_Page_
-.-.-

Ultimately, what’s it symbolize about us as citizens that we complain loudly of paying taxes for the general upkeep of our city but, apparently, don’t have much of an issue with making the city clean up after us because we’re too lazy or distracted to take care of our own garbage?

filthily submitted by Cityslikr

3 thoughts on “Sifting For A Sign Through The Garbage Entrails

  1. It’s a cultural issue as much as it’s an attitude. When I visited London in 2006 for the first time, I was taken aback by the obvious lack of garbage receptacles on the sidewalk and in public spaces. When I inquired why, I was told it dated back to the 70s and 80s and the IRA bombing campaign. The garbage bins were all removed and were never re-installed. This begged the obvious question (at least from me) of “what do you do with your garbage and litter?” I was told to take it home or to the office with me! A rather sensible and effective solution I thought and another application of the law of unintended consequences.

  2. In Japan there is no litter, no cigarette buts anywhere, absolutely nowhere. There are no garbage bins either. When I asked what do people do with their litter I was told that “we are polite, we take it home”. It would be too embarrassing for a Japanese person to be seen leaving litter behind. The lack of any litter was the most remarkable experience in my trip to Japan.

  3. I’ll add to the pile, people who think winters snow will conceal their pets poop, so they won’t need to stoop and scoop. I don’t even own a dog and have probably 6 or 7 good piles that were deposited over the last month or so on my lawn.
    I have heard Paris has a problem with dog poop, owners refusing to look after their pets waste, is just disgusting.
    I wouldn’t even toss a bidegradeable apple core on the street.

-.-.-

_Given instruction A_
Reproduce the passage of the litter post from "I have heard" to "on the street.", substituting "Rome" for "Paris".
_Given instruction B_
Translate this sentence from the litter post into Spanish: "The lack of any litter was the most remarkable experience in my trip to Japan."

_Supplied entries_
-.-.-

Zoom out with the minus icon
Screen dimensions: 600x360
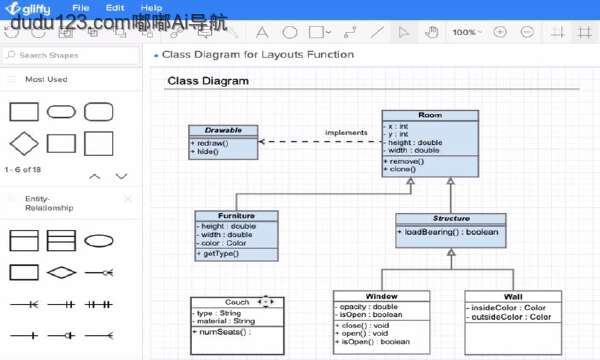coord(527,32)
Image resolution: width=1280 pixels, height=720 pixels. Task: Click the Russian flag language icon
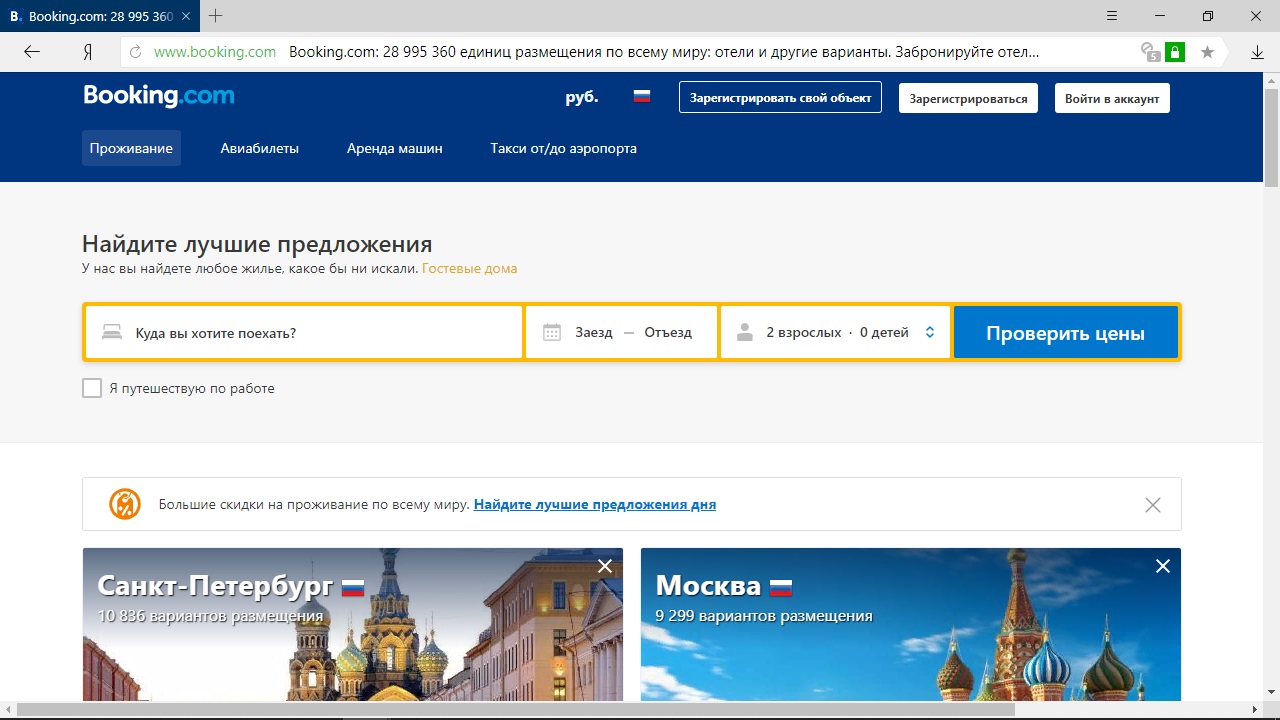642,97
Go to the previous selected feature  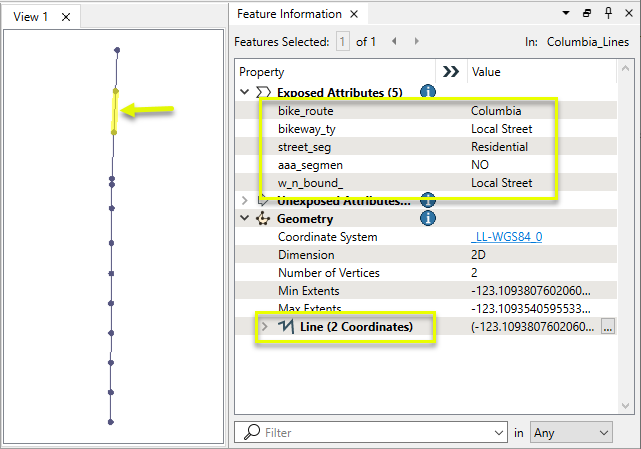[x=395, y=42]
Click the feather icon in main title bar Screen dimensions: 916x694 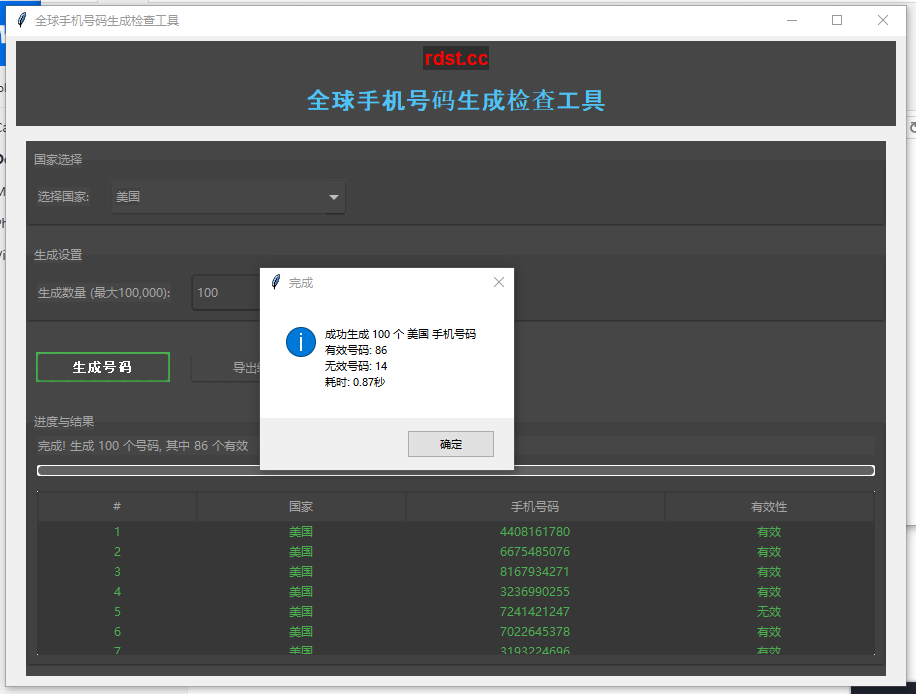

-.-.-

_Complete answer A_
I have heard Rome has a problem with dog poop, owners refusing to look after their pets waste, is just disgusting.
    I wouldn’t even toss a bidegradeable apple core on the street.

_Complete answer B_
La ausencia total de basura fue la experiencia más notable de mi viaje a Japón.